Required work: In the data below, which lines hold "screenshot"? Copy every one.
*** Records shown ***
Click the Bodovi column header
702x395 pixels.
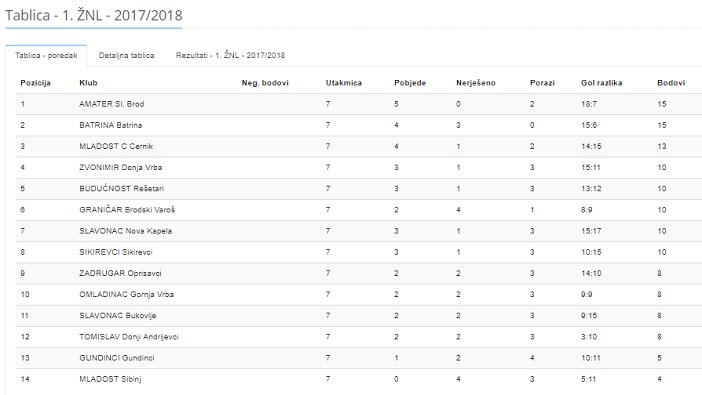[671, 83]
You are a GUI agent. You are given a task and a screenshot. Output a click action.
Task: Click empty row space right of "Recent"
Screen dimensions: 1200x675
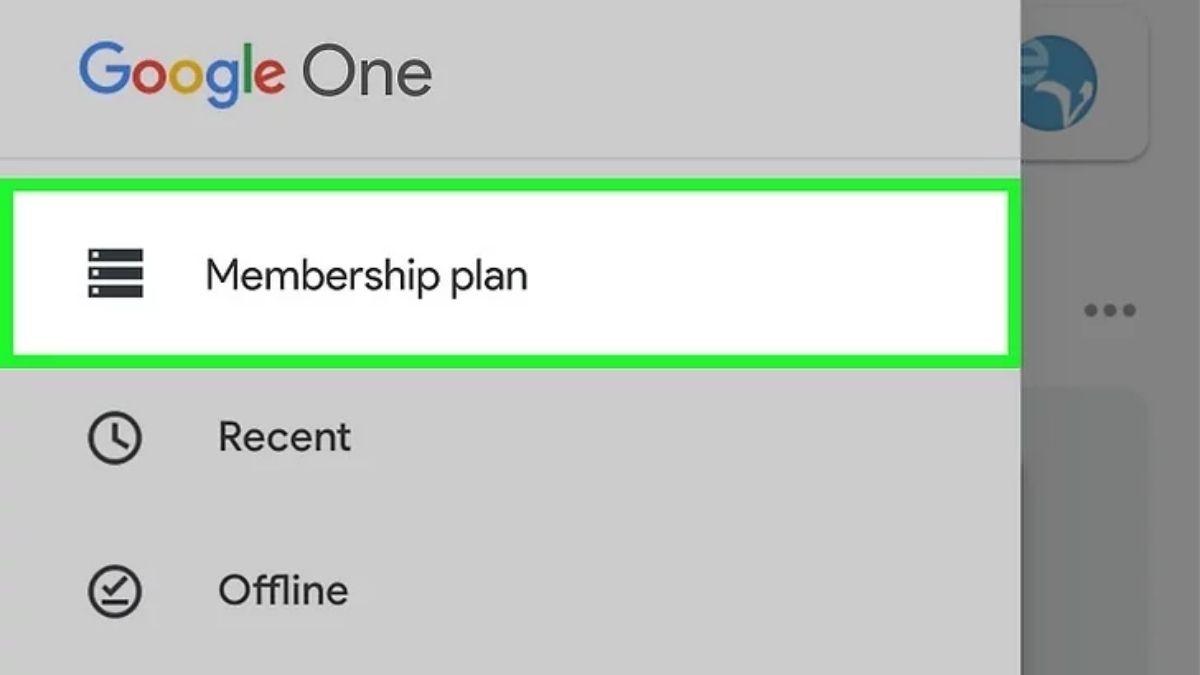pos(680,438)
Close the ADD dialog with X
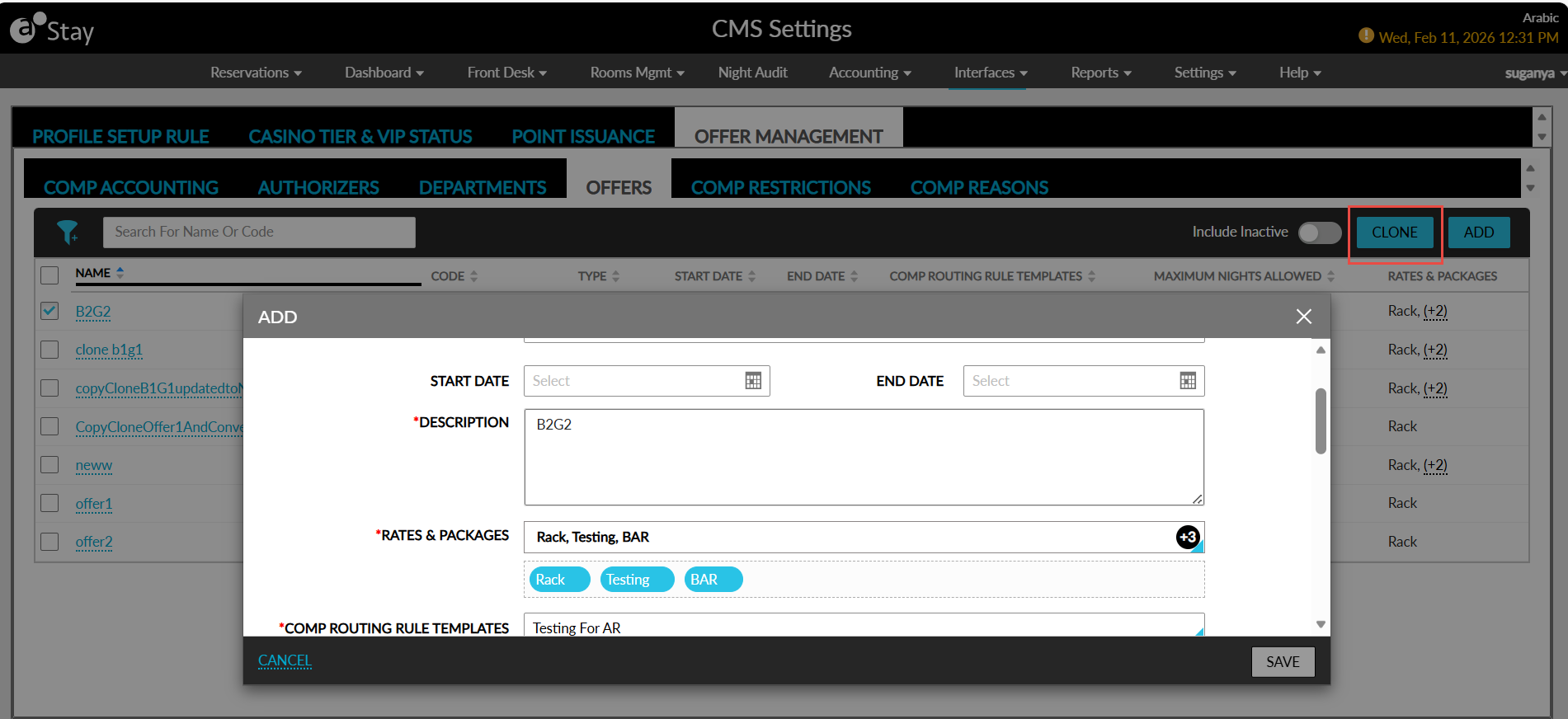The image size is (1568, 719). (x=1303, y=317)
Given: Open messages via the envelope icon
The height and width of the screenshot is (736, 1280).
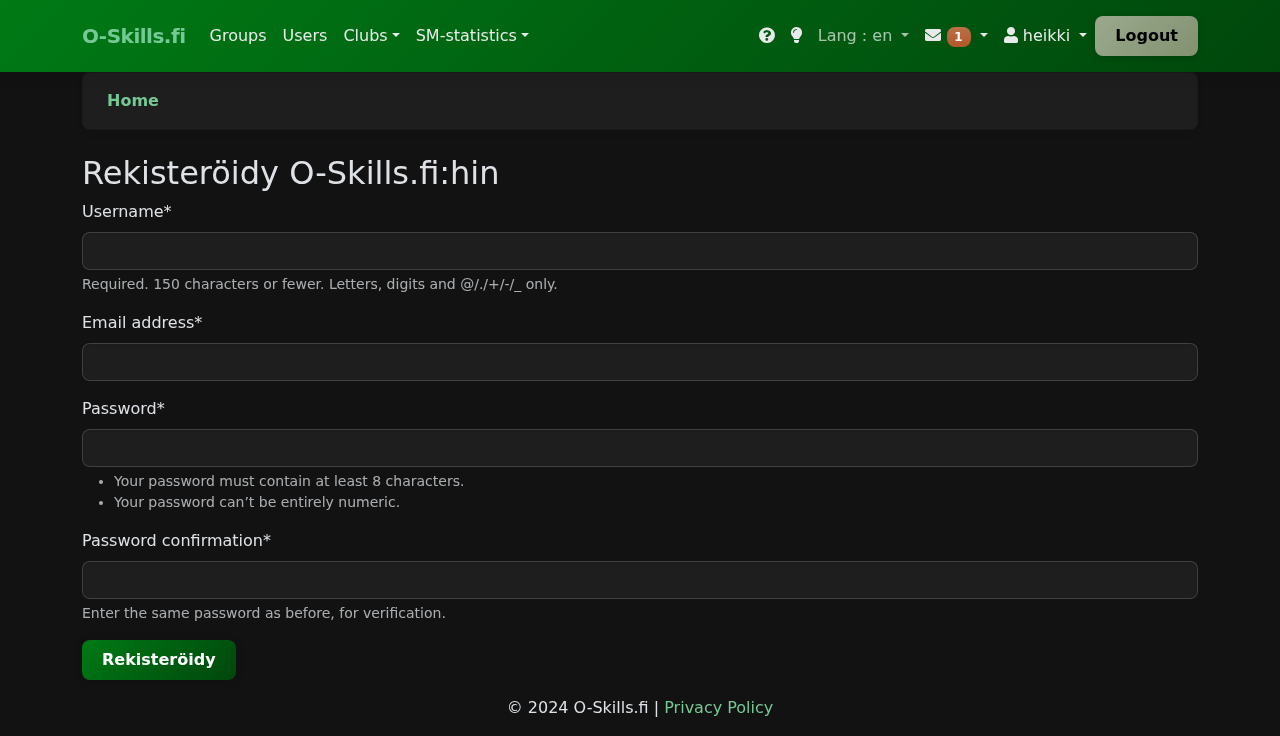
*** End of Records shown ***
Solution to the problem:
You are a GUI agent. You are given a task and a screenshot. Output a click action.
The height and width of the screenshot is (736, 1280).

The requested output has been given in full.